[Opening Given records section]

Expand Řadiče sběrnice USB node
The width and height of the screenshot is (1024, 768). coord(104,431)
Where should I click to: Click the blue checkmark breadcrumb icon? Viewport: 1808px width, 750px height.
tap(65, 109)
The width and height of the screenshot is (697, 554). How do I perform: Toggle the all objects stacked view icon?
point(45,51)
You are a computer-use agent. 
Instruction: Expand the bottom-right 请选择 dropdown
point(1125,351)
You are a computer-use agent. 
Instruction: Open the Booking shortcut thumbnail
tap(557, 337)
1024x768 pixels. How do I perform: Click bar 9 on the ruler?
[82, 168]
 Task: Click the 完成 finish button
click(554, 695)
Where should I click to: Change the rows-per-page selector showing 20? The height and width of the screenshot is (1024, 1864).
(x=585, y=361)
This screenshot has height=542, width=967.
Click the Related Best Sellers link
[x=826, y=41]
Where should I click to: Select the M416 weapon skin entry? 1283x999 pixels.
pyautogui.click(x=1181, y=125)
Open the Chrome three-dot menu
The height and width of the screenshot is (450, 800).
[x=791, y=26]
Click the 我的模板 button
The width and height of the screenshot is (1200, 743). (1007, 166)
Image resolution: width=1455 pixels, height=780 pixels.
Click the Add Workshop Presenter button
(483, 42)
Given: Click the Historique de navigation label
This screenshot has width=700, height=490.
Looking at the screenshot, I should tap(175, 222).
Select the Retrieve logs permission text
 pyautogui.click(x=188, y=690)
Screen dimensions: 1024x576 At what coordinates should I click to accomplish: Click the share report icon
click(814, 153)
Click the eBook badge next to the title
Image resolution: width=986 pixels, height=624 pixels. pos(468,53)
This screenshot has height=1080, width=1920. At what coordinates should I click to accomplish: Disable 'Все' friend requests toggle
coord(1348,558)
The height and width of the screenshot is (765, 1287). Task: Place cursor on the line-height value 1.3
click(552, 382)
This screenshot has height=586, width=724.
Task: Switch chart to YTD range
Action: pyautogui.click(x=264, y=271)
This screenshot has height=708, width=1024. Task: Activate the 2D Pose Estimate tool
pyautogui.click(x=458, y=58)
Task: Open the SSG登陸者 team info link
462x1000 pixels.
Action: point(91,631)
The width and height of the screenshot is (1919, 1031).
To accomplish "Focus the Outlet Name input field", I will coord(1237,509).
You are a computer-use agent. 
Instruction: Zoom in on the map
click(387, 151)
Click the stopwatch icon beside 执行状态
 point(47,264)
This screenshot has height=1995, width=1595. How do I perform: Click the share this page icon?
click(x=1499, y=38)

[Closing Given records section]

## What the exercise asks
Would you set down every entry again, exactly?

## Problem solution
Expand Řadiče sběrnice USB node
The width and height of the screenshot is (1024, 768). coord(104,431)
Where should I click to: Click the blue checkmark breadcrumb icon? Viewport: 1808px width, 750px height.
tap(65, 109)
The width and height of the screenshot is (697, 554). How do I perform: Toggle the all objects stacked view icon?
point(45,51)
You are a computer-use agent. 
Instruction: Expand the bottom-right 请选择 dropdown
point(1125,351)
You are a computer-use agent. 
Instruction: Open the Booking shortcut thumbnail
tap(557, 337)
1024x768 pixels. How do I perform: Click bar 9 on the ruler?
[82, 168]
 Task: Click the 完成 finish button
click(554, 695)
Where should I click to: Change the rows-per-page selector showing 20? The height and width of the screenshot is (1024, 1864).
(x=585, y=361)
This screenshot has height=542, width=967.
Click the Related Best Sellers link
[x=826, y=41]
Where should I click to: Select the M416 weapon skin entry? 1283x999 pixels.
pyautogui.click(x=1181, y=125)
Open the Chrome three-dot menu
The height and width of the screenshot is (450, 800).
[x=791, y=26]
Click the 我的模板 button
The width and height of the screenshot is (1200, 743). (1007, 166)
Image resolution: width=1455 pixels, height=780 pixels.
Click the Add Workshop Presenter button
(483, 42)
Given: Click the Historique de navigation label
This screenshot has width=700, height=490.
Looking at the screenshot, I should tap(175, 222).
Select the Retrieve logs permission text
 pyautogui.click(x=188, y=690)
Screen dimensions: 1024x576 At what coordinates should I click to accomplish: Click the share report icon
click(814, 153)
Click the eBook badge next to the title
Image resolution: width=986 pixels, height=624 pixels. pos(468,53)
This screenshot has height=1080, width=1920. At what coordinates should I click to accomplish: Disable 'Все' friend requests toggle
coord(1348,558)
The height and width of the screenshot is (765, 1287). Task: Place cursor on the line-height value 1.3
click(552, 382)
This screenshot has height=586, width=724.
Task: Switch chart to YTD range
Action: pyautogui.click(x=264, y=271)
This screenshot has height=708, width=1024. Task: Activate the 2D Pose Estimate tool
pyautogui.click(x=458, y=58)
Task: Open the SSG登陸者 team info link
462x1000 pixels.
Action: point(91,631)
The width and height of the screenshot is (1919, 1031).
To accomplish "Focus the Outlet Name input field", I will coord(1237,509).
You are a computer-use agent. 
Instruction: Zoom in on the map
click(387, 151)
Click the stopwatch icon beside 执行状态
 point(47,264)
This screenshot has height=1995, width=1595. How do I perform: Click the share this page icon?
click(x=1499, y=38)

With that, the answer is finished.